In fact, your contact information may be one of the primary drivers of social media algorithms, powering the network of how users connect with one another and how brands target users. Here’s what we know.
Contact Information Drives Social Media
The contact information on your social media accounts, including name, email address, phone number, and location, is used to match you up with advertisers. However, social media sites go beyond using the contact information within your profile details. For example, the phone numbers that are used with Facebook’s two-factor authentication are also targetable by advertisers.
By using only your contact information, advertisers can easily identify past customers, current customers, or likely customers that they already have on file. This profile identification is highly valuable to advertisers who want to target custom audiences.
Social Media Is Building Shadow Contact Information
The power of contact information goes further still. Phone numbers that are shared with Facebook as part of a user’s contact list become associated with Facebook accounts, even if the user didn’t directly upload their number.

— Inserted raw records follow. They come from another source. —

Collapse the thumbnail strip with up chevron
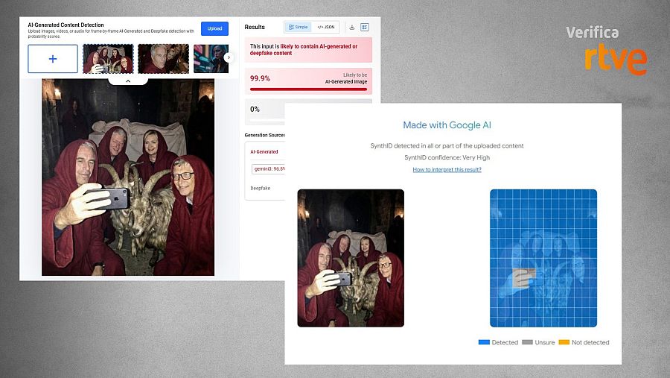The width and height of the screenshot is (670, 378). [127, 80]
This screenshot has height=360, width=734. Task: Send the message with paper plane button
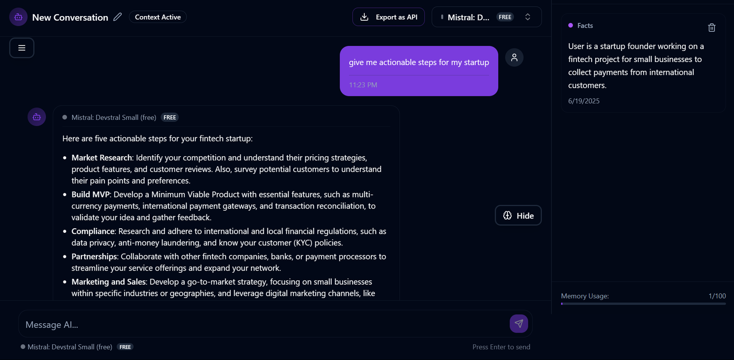519,323
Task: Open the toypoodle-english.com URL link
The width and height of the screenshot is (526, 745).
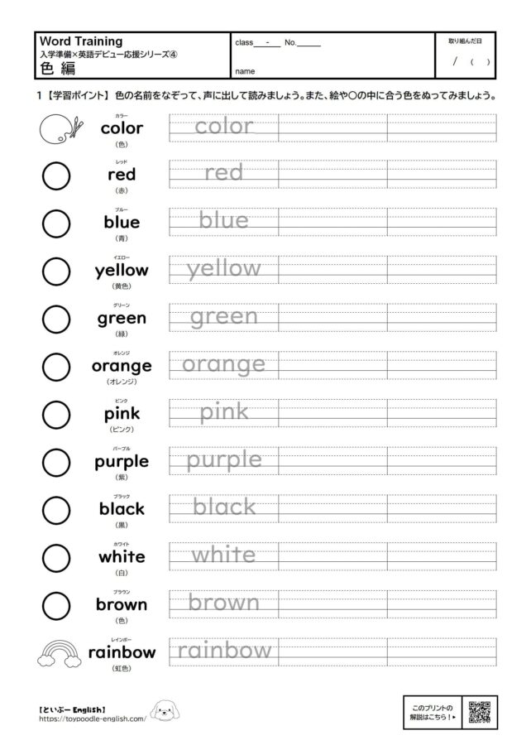Action: tap(92, 719)
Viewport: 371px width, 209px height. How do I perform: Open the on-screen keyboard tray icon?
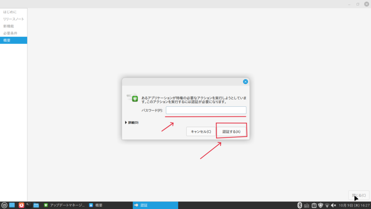307,205
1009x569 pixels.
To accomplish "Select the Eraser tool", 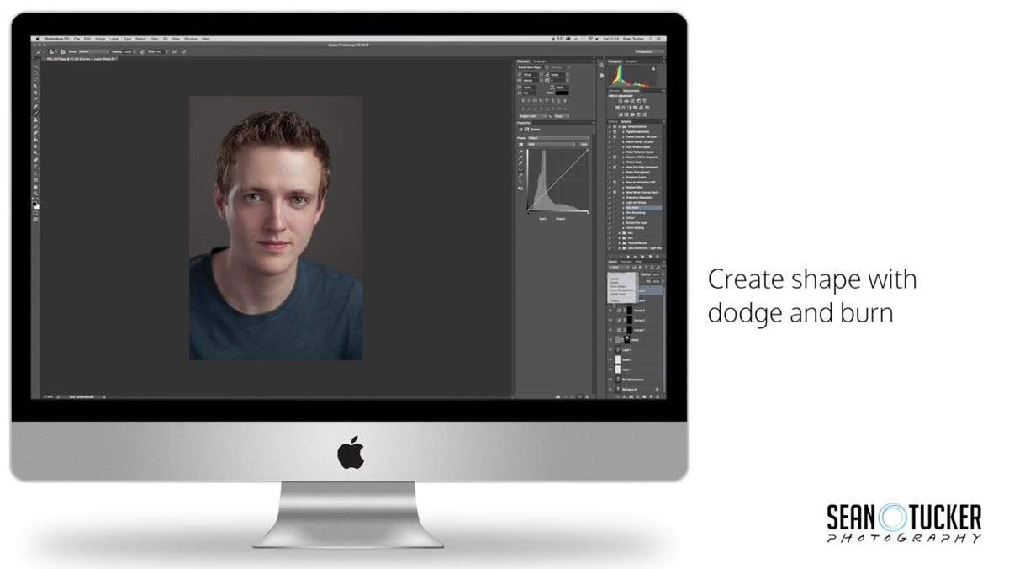I will [35, 133].
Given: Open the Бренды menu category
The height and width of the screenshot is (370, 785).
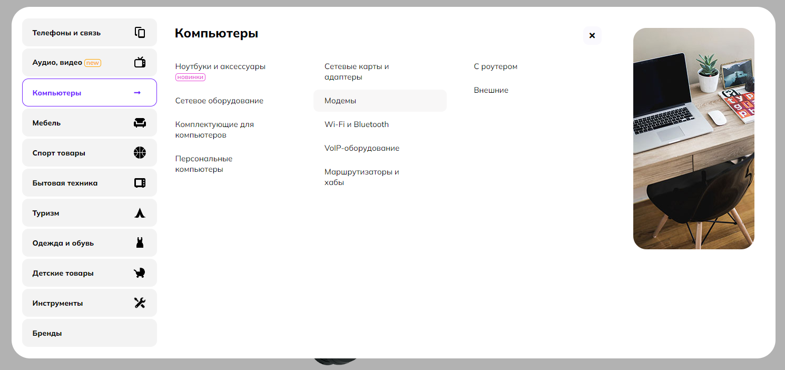Looking at the screenshot, I should tap(90, 333).
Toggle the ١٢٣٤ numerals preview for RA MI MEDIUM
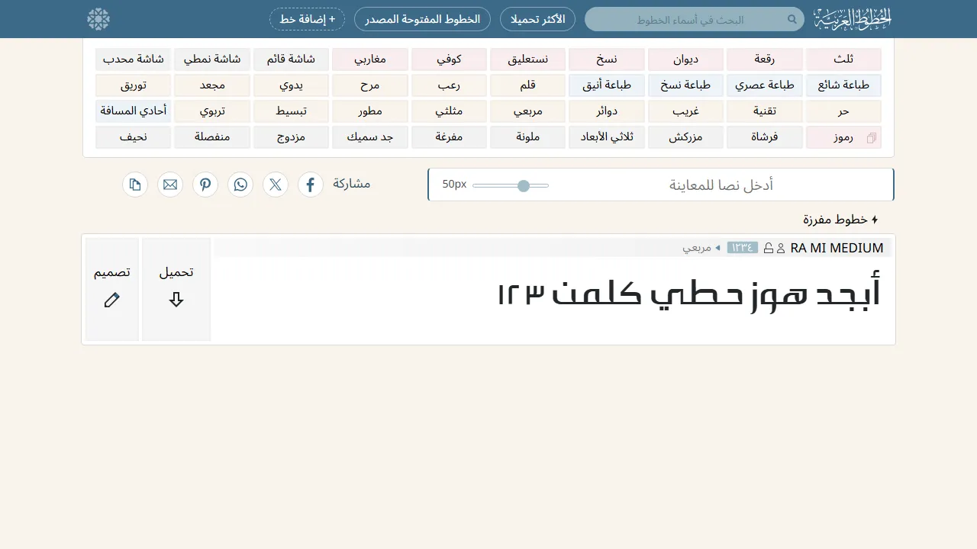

This ultimately means that social media sites know much more about you than what you directly feed it.
This “shadow contact information” is not accessible or editable by the owner of the phone number since they did not upload it. However, the number can be used by advertisers to identify customers or prospects.
Shadow contact information also powers social media’s recommendations of people you may know. This means it can dredge up old contacts, former relationships, and business associates. As a result, Facebook established a golden rule for the People You May Know function: “Don’t suggest the mistress to the wife.”
Contact Information Can Be Used with Location Data
Social networks can also develop user associations by identifying when two smartphones that have the app installed are in the same place at the same time.
In a 2014 patent application, Facebook showcased how it’s able to use the accelerometer and gyroscope readings of each phone to determine whether the users were walking together or facing each other. However, the company claims this technology is not yet being used.
Impact of Personal Contact Information on Social Media
Contact information is the core of how social networks are able to build out user profiles. It drives both direct advertising revenue and social connections. It also can determine the vitality of a social media platform because the People You May Know function accounts for a large percentage of online connections.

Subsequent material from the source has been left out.